In the above then we have again set forth and defended the doctrine of absolution which our synod has agreed to after thorough inquiry and publicly presented as its doctrine and confession in this so controverted point. Since the doctrine of absolution surely is in itself of the greatest importance, and since Professor Weenaas makes the most appalling charges against us precisely here, yes, says summarily that our doctrine "conflicts with the Holy Scripture's fundamental doctrine of Christ's redemption, the forgiveness of sins, repentance and faith," it can perhaps not be out of place to throw some light upon "The Conference's" position on the question of absolution.
So, what does the church body to which Professor Weenaas himself belongs teach about absolution? No one knows, not even Professor Weenaas himself! As little as he can tell us what his church body teaches about Sunday, justification, secret societies, etc., just as little can he say what its doctrine of absolution is. The fact that The Conference public-ly subscribes to the Confessions of the Lutheran Church helps little, since many of its pastors teach their exact opposite and the rest do not seem to want to place any particular weight on these aberrations.

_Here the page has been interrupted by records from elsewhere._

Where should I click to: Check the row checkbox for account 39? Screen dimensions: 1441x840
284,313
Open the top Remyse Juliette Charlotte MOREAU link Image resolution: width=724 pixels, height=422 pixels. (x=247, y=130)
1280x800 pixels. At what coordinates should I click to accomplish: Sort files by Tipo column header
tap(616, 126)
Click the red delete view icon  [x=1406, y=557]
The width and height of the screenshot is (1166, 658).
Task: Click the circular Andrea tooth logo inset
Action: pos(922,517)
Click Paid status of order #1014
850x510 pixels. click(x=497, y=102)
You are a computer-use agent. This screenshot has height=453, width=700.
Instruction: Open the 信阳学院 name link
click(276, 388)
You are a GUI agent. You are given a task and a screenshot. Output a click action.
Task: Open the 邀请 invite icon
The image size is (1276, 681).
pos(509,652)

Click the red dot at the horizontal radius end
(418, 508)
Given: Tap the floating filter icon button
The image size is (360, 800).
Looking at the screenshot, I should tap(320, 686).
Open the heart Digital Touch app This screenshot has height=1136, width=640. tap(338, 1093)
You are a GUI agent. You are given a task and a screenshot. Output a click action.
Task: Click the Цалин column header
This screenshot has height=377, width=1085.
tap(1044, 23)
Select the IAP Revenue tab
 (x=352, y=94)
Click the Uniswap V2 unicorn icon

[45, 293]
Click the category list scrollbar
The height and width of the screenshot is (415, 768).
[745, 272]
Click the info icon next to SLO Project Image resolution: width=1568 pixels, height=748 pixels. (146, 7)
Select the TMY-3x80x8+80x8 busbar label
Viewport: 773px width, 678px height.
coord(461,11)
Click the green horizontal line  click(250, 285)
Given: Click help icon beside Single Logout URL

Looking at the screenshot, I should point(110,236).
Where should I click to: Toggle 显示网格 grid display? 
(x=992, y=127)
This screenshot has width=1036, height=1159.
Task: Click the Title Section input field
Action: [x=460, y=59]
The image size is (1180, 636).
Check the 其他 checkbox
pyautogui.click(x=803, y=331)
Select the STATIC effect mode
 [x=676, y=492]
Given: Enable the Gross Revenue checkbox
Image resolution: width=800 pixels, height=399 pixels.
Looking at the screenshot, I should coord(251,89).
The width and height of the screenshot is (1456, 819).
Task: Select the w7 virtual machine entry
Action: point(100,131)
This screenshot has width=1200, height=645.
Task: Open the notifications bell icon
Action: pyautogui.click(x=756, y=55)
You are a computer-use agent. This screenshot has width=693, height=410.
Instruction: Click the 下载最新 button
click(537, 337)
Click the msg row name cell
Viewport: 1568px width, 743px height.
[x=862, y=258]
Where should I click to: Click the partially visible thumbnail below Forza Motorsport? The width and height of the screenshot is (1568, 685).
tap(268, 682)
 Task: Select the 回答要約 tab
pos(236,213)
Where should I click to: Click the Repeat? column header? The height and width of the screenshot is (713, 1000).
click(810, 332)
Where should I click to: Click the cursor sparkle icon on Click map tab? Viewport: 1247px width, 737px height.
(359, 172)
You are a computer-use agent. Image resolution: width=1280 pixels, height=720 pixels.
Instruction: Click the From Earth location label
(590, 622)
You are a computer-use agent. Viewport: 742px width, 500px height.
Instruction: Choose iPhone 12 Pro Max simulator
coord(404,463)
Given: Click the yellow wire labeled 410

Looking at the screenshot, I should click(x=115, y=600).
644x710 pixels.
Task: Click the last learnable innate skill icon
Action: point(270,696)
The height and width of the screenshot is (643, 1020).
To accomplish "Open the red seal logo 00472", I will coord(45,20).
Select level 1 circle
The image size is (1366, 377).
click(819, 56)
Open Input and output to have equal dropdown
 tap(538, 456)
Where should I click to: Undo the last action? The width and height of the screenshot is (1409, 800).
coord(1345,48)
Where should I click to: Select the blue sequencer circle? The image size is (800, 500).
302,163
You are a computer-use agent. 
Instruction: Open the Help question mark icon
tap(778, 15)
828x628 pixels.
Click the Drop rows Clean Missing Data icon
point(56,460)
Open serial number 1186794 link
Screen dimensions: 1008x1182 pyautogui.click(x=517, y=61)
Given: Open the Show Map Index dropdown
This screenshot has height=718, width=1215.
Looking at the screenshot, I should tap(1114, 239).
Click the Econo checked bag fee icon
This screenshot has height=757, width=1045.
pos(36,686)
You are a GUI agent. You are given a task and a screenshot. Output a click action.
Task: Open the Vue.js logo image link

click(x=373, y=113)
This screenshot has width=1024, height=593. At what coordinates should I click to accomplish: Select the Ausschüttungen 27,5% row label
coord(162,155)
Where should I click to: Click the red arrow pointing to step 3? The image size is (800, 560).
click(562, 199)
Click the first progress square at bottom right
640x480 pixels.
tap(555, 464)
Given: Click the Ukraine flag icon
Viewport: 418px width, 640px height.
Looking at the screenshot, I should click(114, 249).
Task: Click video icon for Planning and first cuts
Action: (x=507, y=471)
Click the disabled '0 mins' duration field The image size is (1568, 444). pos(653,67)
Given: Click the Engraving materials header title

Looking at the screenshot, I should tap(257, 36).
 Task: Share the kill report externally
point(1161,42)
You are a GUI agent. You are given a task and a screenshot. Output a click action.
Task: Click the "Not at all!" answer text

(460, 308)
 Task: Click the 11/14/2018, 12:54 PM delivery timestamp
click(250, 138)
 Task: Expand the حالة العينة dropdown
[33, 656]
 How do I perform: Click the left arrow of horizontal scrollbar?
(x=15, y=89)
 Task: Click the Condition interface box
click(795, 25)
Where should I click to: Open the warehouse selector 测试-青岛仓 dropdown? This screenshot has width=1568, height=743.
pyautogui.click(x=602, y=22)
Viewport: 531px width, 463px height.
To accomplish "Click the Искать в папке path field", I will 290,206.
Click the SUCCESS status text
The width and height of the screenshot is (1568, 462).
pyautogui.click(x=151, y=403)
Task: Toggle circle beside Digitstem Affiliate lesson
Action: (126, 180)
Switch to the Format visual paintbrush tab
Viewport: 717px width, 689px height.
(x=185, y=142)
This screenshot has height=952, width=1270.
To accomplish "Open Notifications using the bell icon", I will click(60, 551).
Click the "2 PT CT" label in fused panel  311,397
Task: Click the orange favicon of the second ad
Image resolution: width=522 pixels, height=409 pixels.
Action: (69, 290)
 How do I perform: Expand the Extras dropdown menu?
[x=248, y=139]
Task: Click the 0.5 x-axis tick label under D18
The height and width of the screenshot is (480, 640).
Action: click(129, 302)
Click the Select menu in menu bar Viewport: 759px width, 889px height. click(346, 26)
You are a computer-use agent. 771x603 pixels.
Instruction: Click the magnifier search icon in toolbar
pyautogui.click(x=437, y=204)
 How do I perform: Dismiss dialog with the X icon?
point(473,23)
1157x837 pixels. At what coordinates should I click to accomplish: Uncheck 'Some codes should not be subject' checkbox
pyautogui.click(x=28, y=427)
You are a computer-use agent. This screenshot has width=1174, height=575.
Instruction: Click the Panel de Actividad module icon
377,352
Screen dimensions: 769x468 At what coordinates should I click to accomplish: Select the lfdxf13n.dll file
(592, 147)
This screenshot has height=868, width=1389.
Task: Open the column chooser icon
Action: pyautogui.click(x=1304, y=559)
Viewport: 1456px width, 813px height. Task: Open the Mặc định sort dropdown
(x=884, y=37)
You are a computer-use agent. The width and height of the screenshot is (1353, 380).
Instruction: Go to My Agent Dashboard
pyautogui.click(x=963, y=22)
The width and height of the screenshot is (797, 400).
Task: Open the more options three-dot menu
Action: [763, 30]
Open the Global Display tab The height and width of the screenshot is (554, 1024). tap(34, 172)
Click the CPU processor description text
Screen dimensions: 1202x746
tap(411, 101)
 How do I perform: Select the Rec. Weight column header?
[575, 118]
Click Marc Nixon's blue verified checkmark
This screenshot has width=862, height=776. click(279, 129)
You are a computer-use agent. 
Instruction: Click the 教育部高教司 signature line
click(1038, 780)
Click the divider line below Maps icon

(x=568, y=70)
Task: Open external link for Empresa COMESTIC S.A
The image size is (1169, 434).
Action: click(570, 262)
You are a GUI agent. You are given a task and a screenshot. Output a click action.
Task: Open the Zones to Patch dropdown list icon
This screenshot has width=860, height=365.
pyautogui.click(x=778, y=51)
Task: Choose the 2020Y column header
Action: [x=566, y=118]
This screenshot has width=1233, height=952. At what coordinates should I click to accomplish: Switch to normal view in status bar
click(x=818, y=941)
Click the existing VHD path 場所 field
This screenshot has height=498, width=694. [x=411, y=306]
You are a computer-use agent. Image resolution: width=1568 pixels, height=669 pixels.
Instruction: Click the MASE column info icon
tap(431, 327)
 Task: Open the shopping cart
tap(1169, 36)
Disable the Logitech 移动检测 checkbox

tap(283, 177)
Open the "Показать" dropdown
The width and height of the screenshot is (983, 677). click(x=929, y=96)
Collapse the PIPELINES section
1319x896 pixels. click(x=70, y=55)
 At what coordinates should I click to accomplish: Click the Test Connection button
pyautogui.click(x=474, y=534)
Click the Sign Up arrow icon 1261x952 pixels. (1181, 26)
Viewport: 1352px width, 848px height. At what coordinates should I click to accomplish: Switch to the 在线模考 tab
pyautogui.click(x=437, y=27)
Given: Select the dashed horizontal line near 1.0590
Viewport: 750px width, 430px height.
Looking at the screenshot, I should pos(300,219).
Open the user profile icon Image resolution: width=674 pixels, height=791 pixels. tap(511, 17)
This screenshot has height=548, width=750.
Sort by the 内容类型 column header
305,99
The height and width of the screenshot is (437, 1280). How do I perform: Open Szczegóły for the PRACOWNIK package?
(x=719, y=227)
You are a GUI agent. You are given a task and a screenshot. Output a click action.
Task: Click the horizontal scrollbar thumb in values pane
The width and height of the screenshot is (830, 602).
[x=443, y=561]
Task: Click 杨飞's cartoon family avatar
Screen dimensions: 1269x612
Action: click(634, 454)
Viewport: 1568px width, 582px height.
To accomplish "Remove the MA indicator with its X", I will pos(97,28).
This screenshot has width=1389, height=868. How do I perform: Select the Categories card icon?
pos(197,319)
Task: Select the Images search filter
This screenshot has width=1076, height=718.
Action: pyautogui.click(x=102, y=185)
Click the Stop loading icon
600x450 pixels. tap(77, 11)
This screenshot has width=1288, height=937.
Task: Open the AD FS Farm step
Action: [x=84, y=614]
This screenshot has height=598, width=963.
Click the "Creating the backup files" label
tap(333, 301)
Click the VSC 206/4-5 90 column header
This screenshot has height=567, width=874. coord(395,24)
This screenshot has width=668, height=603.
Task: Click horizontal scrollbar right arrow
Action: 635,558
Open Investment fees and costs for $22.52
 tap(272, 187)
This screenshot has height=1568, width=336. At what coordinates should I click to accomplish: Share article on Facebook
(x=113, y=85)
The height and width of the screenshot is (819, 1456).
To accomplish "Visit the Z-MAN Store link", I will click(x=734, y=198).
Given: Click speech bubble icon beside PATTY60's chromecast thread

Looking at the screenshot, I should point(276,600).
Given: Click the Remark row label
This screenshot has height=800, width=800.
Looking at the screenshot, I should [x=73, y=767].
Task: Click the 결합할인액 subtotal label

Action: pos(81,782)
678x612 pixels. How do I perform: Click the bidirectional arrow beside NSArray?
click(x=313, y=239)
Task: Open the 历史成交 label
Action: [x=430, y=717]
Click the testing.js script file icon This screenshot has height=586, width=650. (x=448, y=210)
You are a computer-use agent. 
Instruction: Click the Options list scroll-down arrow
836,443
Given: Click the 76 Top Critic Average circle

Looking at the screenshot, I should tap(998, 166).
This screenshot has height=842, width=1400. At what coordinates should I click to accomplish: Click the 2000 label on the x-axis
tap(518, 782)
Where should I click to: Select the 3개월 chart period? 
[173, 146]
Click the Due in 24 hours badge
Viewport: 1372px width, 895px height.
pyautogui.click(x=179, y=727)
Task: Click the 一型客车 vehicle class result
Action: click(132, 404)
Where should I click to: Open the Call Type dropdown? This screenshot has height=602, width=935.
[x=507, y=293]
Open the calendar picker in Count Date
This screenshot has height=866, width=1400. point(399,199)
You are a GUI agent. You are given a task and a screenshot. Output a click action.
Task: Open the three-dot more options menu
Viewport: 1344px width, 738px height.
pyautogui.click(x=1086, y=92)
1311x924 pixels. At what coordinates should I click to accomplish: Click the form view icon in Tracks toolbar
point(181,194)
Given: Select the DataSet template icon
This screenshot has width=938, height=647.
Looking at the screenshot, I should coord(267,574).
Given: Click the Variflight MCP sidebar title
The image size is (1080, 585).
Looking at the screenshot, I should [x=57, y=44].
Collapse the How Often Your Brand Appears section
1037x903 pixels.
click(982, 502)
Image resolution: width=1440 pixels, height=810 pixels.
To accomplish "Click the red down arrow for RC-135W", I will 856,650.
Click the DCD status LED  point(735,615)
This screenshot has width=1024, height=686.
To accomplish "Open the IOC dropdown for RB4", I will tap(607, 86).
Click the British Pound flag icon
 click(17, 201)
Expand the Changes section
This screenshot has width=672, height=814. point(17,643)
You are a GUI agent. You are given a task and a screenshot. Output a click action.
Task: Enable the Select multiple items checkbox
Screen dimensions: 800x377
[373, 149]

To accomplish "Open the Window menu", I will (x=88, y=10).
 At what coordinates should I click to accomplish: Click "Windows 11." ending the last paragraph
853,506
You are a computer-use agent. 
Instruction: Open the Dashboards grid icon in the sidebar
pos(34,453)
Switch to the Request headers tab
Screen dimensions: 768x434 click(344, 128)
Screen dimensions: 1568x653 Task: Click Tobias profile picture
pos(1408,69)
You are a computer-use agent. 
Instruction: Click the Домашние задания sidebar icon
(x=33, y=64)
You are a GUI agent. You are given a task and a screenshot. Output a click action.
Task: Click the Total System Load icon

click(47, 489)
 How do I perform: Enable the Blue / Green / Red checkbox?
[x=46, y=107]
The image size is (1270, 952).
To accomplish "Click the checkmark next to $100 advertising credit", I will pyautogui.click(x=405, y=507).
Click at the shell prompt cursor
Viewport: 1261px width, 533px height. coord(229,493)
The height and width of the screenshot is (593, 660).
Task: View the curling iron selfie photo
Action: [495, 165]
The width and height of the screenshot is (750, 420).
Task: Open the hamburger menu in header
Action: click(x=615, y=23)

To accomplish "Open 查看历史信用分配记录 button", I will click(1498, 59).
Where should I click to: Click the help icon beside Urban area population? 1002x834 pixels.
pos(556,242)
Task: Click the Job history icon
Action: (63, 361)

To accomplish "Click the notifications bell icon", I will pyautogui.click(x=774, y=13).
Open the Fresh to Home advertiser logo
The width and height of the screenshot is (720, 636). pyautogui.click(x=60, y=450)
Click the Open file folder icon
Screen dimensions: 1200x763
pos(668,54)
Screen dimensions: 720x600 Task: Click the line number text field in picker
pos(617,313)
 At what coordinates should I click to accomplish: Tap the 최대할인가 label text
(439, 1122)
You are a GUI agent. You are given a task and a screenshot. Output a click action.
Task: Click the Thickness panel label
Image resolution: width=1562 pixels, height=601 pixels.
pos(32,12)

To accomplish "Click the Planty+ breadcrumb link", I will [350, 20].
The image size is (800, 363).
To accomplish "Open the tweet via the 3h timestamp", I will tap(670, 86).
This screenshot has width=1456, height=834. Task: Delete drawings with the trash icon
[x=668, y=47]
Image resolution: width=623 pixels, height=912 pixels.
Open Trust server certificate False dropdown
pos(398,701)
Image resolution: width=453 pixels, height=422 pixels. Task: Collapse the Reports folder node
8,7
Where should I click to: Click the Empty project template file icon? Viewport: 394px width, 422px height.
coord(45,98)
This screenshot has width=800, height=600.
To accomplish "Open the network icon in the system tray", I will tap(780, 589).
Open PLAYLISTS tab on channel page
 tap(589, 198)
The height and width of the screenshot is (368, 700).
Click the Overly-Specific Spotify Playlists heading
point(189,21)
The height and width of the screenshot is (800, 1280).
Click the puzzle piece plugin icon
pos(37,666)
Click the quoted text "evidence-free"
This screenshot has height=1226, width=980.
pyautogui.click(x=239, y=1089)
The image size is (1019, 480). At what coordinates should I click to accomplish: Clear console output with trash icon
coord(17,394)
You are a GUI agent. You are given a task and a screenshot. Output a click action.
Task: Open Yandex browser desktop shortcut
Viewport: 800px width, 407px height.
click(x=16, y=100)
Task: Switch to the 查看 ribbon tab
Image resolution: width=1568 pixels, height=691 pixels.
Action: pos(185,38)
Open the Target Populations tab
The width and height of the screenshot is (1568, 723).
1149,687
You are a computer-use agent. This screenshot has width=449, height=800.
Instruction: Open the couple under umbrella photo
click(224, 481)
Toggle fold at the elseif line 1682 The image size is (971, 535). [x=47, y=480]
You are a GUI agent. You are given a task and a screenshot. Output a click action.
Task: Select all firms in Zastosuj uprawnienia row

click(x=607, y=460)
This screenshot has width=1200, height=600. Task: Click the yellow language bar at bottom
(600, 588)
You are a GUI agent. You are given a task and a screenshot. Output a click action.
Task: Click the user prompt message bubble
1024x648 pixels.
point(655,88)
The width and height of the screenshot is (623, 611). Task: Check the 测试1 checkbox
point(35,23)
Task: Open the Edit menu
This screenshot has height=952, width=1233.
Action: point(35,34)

At its last four annual meetings The Conference has discussed some theses by Pastor Gjeldaker on absolution, but people make us expressly aware that "The Conference" has not totally agreed to them. Thus they cannot be called The Conference's theses on absolution but only the author's. In The Conference's annual reports there are extensive reports of these doctrinal discussions. Besides, two members of The Conference have published a report of two "general discussion meetings" in Minneapolis where justification and absolution were discussed and where several of The Conference's members expressed themselves.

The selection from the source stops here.